Il processo di spersonalizzazione dell’essere umano come soggetto attivo con caratteristiche uniche proprie ha lo scopo di troncare la comunicazione paritaria con l’altro che conseguentemente assume forma diversa dall’umana, così banalizzato la vittima scende di classe, viene portato a livello di bestia da macello. Addirittura si celebra la forma più devastante della superstizione: la colpevolizzazione dell’innocente che ridotto a pura entità astratta diviene la causa delle disgrazie di una collettività com’è accaduto in Germania con il nazismo che ancora perdura e si evolve all’interno di molte società democratiche minandole pericolosamente.

Hanna Arendt seguì il processo del criminale nazista Eichmann il responsabile della “soluzione finale” degli ebrei e concluse con una controversa analisi della personalità dell’imputato. La Arendt a mio avviso non fu “spettatrice” dell’agire del criminale ma si pose al suo interno cogliendo un aspetto che ad altri sfuggiva. Supera l’orrore di “comunicare” con l’interiorità di un individuo che poco aveva di umano; ebbe il coraggio e la sensibilità di superare l’apparenza per cogliere la causa prima che spinse un uomo ad un tale disumano comportamento e, a mio avviso, riuscendoci perché scelse di partire dai fatti risalendo all’elemento interiore e non viceversa.

Ne “La banalità del male” la Arendt definisce Eichmann “un burocrate ordinario, addirittura noioso” per questo non poteva essere “né perverso, né sadico”, ma banalmente normale.  Era un burocrate che eseguiva acriticamente gli ordini che gli venivano impartiti esclusivamente per fare carriera. Eichmann non “capì mai cosa stesse facendo per la sua inabilità a pensare dal punto di vista di qualcun altro”. A causa della mancanza di questa capacità introspettiva “commise i suoi crimini in circostanze che gli resero quasi impossibile capire o sentire cosa stesse facendo di male”. Questo stato di “incoscienza morale” gli aveva provocato una dissociazione dalla realtà scellerata dei suoi atti. La sua abissale irriflessività e mediocrità lo hanno spinto a compiere atti orrendi per opportunismo, l’analisi mostra un individuo privo di motivazioni personali che cerca e trova uno scopo nel nazismo che abbraccia acriticamente per assicurarsi una carriera e non per un personale e cosciente convincimento ideologico. 

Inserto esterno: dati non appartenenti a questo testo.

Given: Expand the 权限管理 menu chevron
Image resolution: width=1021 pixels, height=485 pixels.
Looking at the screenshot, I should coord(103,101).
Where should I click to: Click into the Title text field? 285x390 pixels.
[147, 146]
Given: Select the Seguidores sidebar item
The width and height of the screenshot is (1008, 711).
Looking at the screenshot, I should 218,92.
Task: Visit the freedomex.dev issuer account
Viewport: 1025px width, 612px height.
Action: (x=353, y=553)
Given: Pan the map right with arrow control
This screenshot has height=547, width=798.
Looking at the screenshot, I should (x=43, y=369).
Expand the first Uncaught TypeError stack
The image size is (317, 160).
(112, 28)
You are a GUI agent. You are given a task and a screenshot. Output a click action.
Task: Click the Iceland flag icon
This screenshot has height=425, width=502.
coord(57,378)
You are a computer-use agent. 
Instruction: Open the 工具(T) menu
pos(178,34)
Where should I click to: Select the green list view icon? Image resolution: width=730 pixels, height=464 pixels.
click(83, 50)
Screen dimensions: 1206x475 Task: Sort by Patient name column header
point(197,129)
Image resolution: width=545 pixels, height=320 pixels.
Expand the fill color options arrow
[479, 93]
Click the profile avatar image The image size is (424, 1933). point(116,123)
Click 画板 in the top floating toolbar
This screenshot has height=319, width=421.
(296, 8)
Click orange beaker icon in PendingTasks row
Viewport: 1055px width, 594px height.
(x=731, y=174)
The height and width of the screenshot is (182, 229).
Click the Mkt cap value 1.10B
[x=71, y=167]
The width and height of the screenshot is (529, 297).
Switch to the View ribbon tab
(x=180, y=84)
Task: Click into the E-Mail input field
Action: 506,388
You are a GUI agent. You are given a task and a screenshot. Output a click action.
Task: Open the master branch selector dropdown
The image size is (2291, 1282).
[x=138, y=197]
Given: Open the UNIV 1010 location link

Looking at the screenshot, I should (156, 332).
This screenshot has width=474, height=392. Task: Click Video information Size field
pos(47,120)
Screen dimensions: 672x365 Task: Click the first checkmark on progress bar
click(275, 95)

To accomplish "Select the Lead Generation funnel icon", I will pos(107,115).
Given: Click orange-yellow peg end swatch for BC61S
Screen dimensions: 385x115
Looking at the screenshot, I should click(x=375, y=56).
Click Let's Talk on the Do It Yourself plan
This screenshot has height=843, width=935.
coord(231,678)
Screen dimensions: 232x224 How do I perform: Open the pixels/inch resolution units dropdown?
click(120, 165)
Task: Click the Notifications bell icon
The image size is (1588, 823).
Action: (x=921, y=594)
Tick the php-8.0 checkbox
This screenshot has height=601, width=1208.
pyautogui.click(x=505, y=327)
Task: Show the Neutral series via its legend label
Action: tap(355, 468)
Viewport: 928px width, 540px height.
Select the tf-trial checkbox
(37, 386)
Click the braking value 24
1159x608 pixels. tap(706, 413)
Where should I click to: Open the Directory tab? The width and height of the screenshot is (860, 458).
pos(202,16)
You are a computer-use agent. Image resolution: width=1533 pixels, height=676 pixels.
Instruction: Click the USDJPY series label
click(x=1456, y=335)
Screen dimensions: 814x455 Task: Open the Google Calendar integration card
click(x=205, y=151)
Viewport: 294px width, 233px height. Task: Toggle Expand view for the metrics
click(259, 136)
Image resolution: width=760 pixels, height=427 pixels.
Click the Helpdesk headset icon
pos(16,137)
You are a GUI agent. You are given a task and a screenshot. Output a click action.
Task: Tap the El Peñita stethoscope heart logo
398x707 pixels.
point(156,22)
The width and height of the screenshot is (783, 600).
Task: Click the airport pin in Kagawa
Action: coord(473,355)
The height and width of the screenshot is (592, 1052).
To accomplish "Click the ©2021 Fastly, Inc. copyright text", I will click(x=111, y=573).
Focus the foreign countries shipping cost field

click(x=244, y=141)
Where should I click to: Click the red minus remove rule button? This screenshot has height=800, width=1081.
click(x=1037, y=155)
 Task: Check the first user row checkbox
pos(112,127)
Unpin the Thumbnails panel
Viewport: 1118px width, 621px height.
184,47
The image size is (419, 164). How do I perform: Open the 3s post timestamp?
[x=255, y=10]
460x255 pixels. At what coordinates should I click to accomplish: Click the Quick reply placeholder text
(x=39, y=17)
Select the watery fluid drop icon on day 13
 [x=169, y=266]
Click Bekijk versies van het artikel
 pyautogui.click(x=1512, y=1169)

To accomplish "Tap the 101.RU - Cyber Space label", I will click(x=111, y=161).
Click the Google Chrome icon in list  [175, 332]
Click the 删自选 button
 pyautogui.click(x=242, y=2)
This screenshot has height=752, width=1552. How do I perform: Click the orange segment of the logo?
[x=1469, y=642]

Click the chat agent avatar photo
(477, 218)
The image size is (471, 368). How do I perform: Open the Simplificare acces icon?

Nel 1971, dieci anni dalla conclusione del processo, la Arendt scriveva: “Restai colpita dalla evidente superficialità del colpevole, superficialità che rendeva impossibile ricondurre l’incontestabile malvagità dei suoi atti a un livello più profondo di cause o di motivazioni. Gli atti erano mostruosi, ma l’attore – per lo meno l’attore tremendamente efficace che si trovava ora sul banco degli imputati – risultava quanto mai ordinario, mediocre, tutt’altro che demoniaco o mostruoso.”

Forse rimane più facile comprendere l’analisi della personalità di Eichmann che fece la Arendt se si considera il personaggio principale de “Lo straniero” di Albert Camus pubblicato nel 1942 che dopo aver ucciso per caso un essere umano non prova alcun rimorso. Non vi è alcuna intenzionalità né movente: “è solo successo e basta”.

Quanto si cela delle caratteristiche descritte dalla Arendt nelle personalità degli attuali “uomini di potere” e dei loro gregari? Ogni anno muoiono di fame milioni di individui, altri vengono ridotti in schiavitù, altri subiscono ingiustizie e violenze: quanti “Eichmann” senza scrupoli operano indisturbati e protetti per amore della carriera e del profitto? Ce ne sono in grande quantità anche in Italia.